## Your task
Taking the records below, count the lines in which "agent" appears and supply only the count.

## Stored records
# # # # # # #

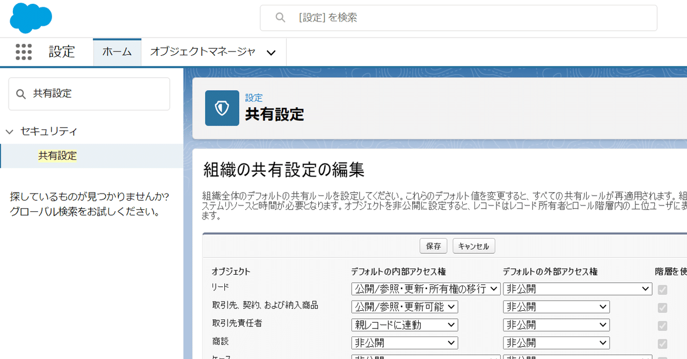Toggle the 商談 hierarchy checkbox
Viewport: 687px width, 359px height.
click(x=662, y=343)

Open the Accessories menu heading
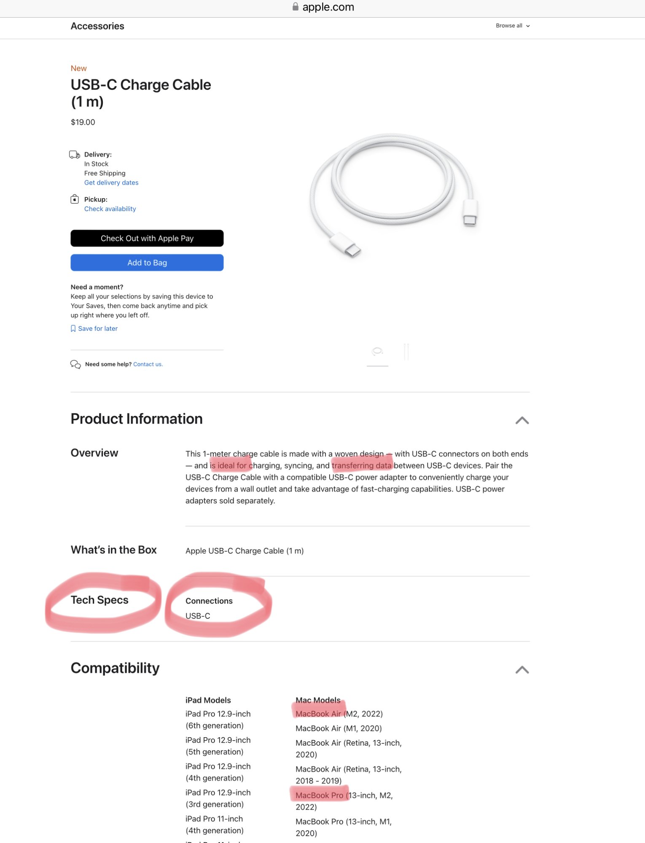(97, 26)
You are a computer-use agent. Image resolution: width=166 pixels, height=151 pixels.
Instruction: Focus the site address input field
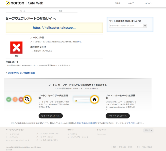(x=126, y=26)
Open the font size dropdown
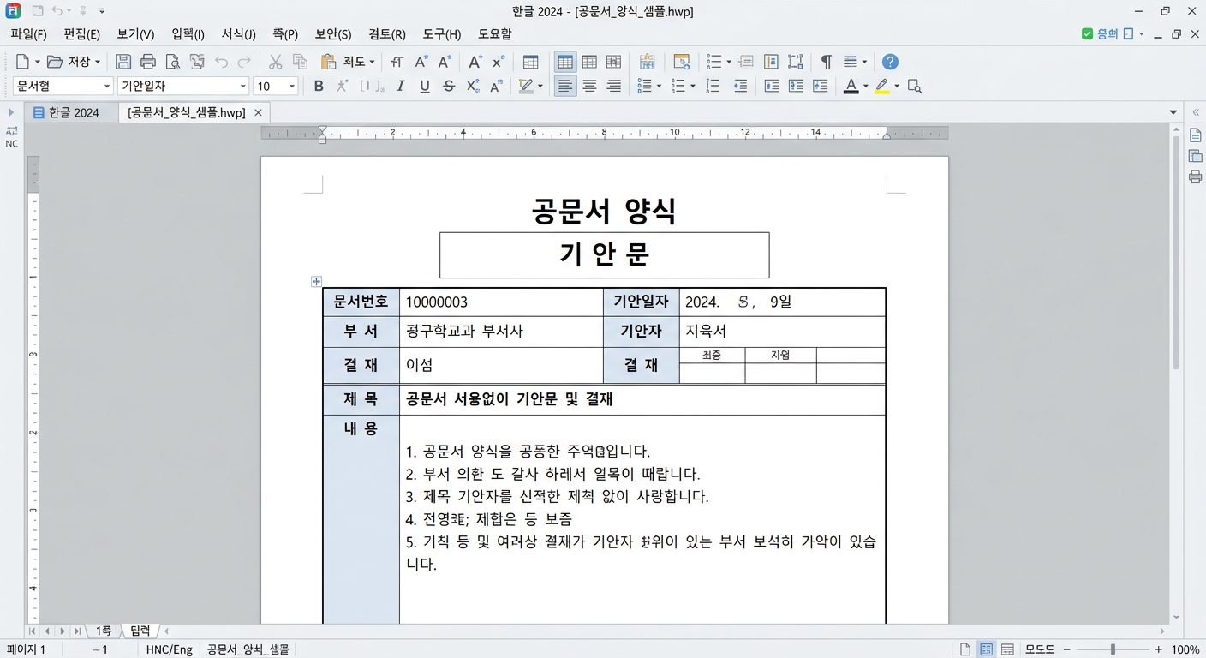 pos(290,86)
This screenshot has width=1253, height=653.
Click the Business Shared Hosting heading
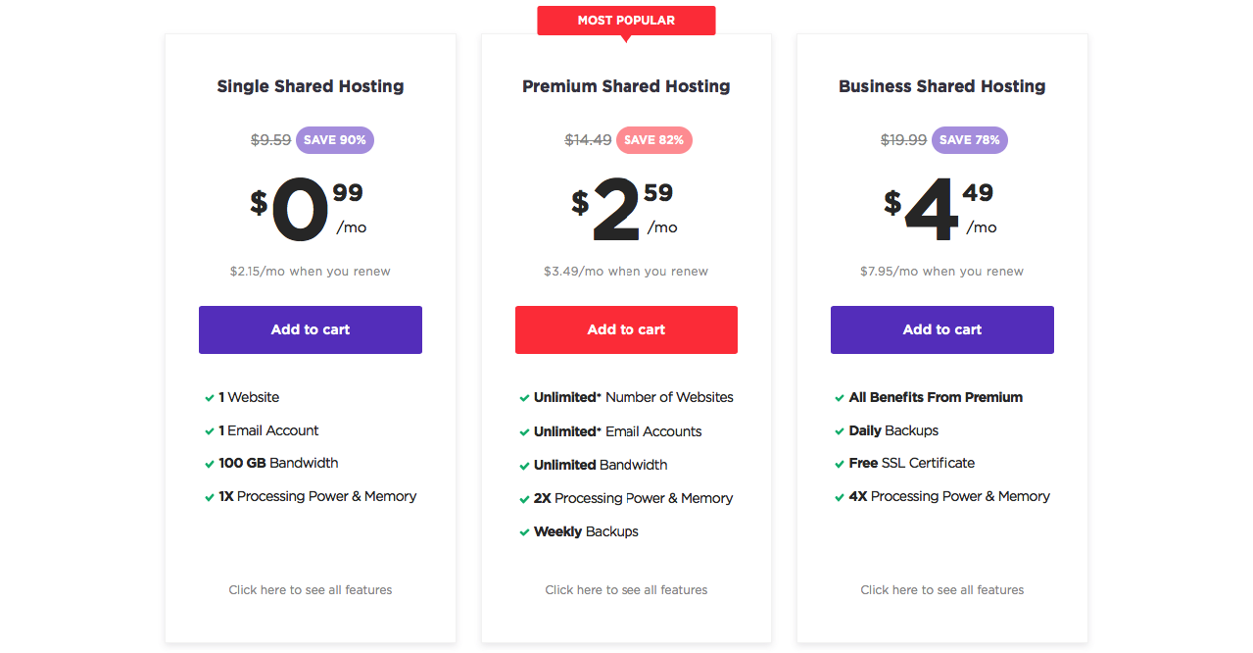coord(941,86)
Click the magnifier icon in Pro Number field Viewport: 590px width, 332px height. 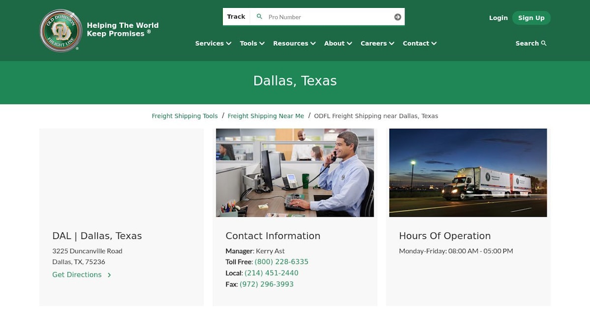pyautogui.click(x=260, y=17)
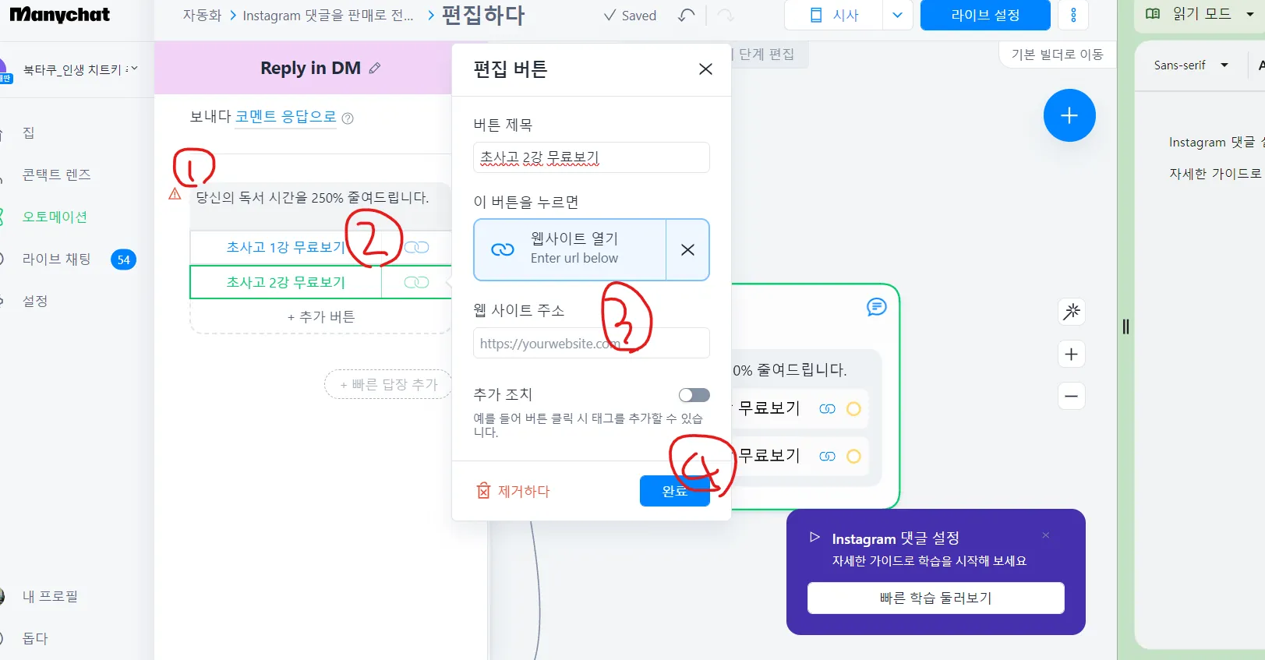Click the undo arrow icon

686,16
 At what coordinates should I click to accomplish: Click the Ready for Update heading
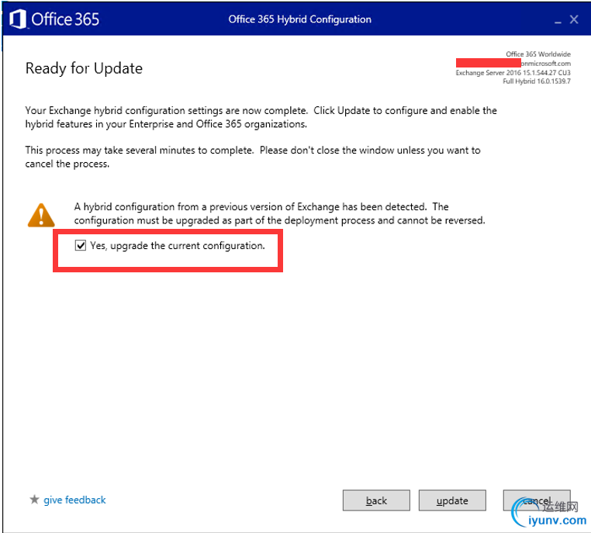(84, 68)
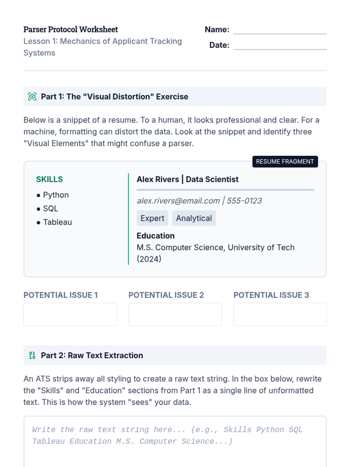Image resolution: width=350 pixels, height=467 pixels.
Task: Click the Expert skill tag
Action: (152, 218)
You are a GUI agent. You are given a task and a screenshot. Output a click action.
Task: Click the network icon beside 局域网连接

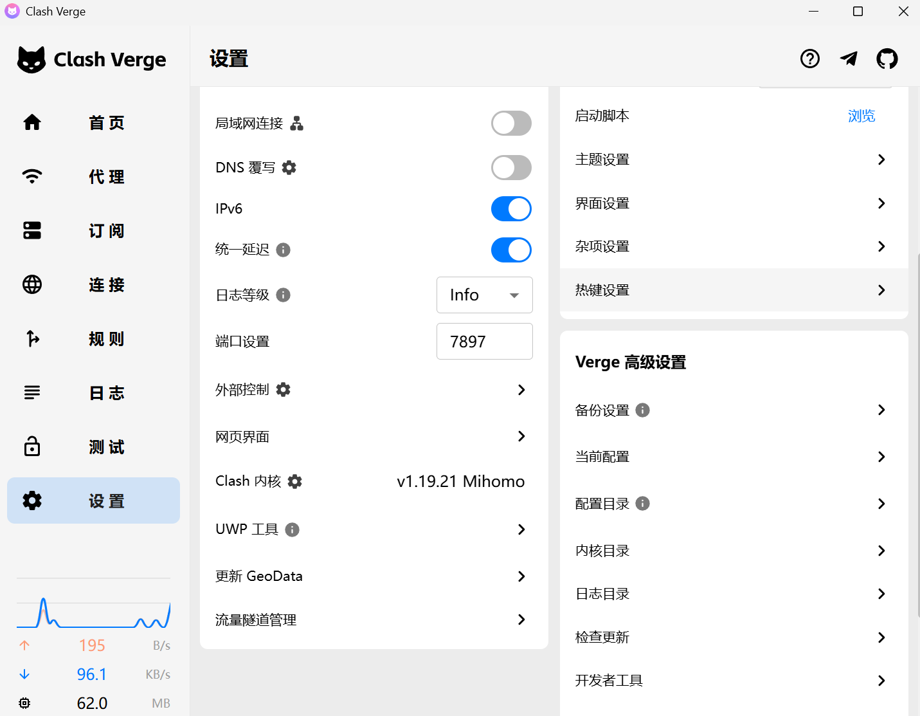296,124
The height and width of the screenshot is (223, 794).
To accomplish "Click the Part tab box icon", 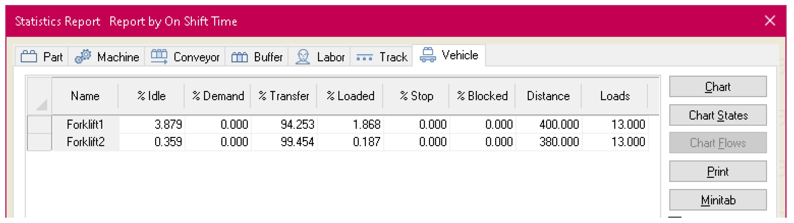I will (29, 57).
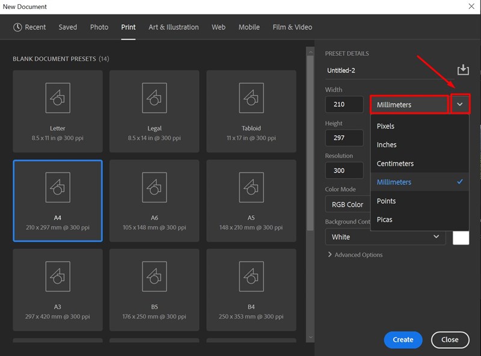Click the Close button at bottom right
The width and height of the screenshot is (481, 356).
point(450,340)
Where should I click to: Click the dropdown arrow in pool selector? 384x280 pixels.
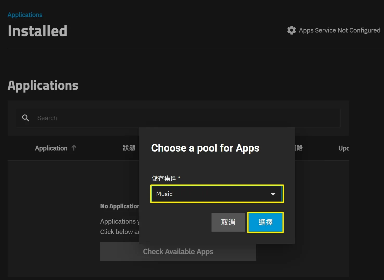coord(273,194)
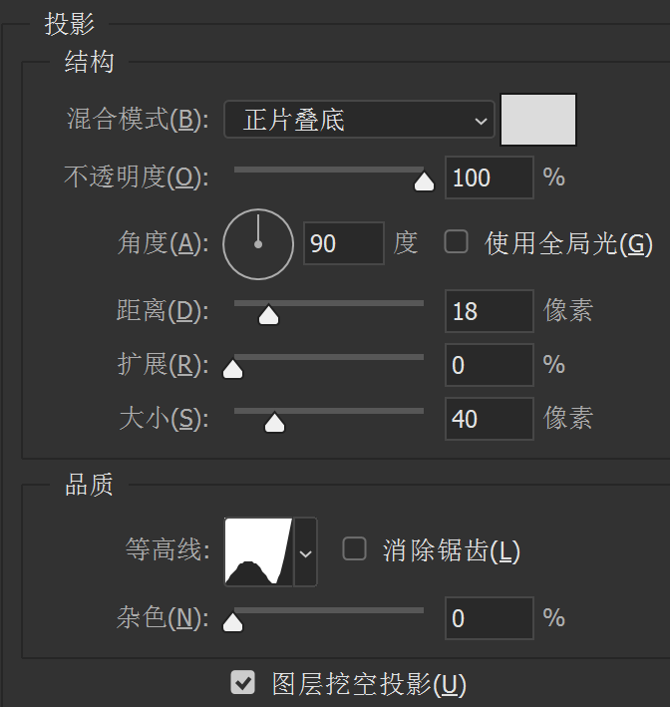Click the 不透明度 value field

(x=489, y=178)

# # # # # # #

## Response to the exercise
2